→ **What is expected**
Among the entries that follow, find every line with the word "agent" and list it.

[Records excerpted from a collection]
====================

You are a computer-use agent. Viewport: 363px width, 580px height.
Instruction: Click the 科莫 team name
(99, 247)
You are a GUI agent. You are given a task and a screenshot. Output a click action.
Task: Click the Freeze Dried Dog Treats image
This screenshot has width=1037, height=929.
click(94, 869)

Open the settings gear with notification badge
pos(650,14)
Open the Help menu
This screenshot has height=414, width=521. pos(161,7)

====================

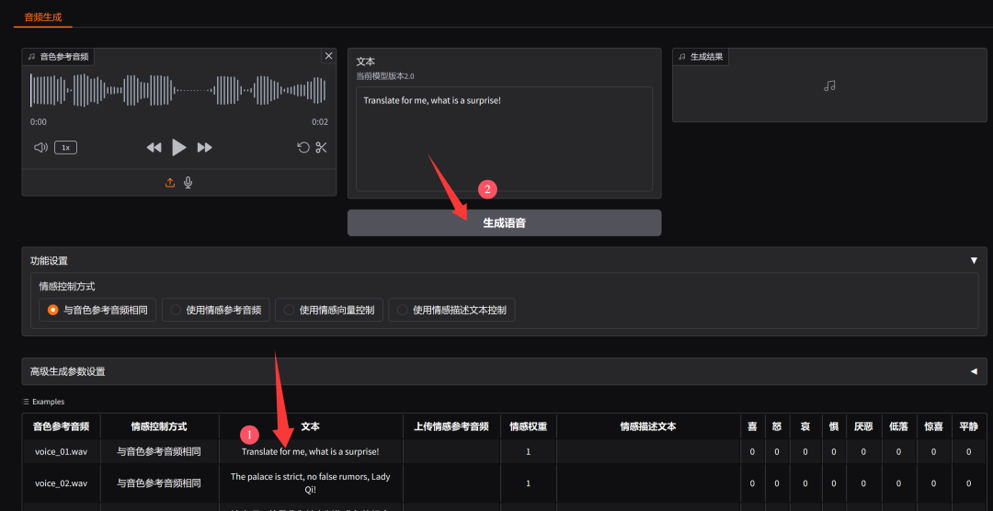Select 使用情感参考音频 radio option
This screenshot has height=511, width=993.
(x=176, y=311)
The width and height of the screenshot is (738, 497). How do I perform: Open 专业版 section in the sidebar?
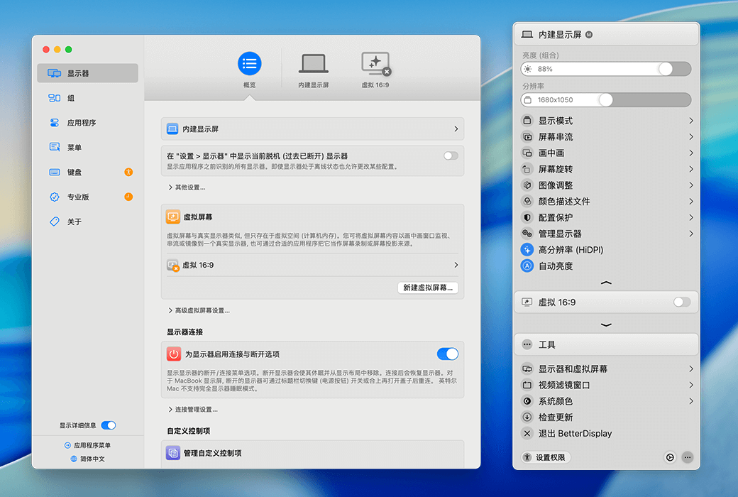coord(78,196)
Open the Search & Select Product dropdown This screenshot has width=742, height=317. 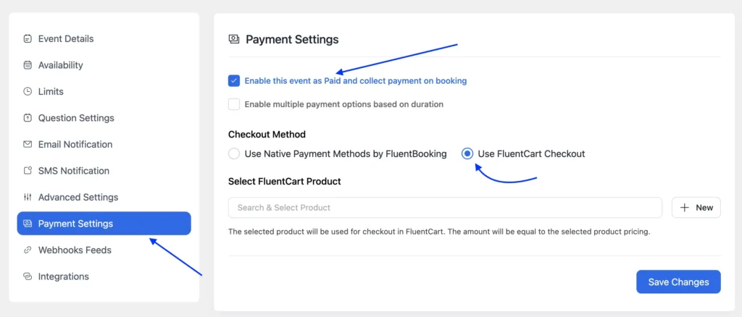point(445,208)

====================

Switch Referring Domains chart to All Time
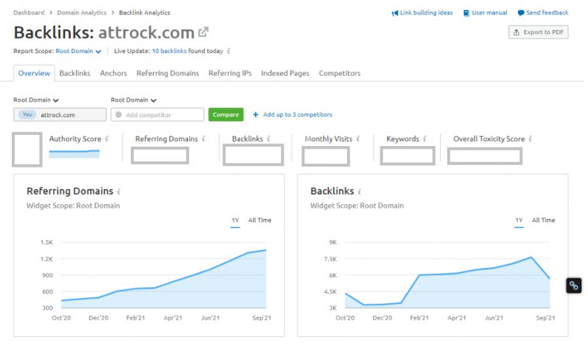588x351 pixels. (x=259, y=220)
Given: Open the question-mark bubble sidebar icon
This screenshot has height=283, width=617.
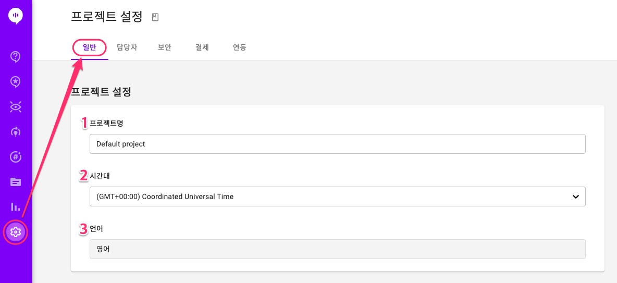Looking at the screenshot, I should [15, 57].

====================

→ **Result below**
You are a computer-use agent. Viewport: 363px width, 580px height.
You are a GUI agent. You are given a task and a screenshot. Output a click action.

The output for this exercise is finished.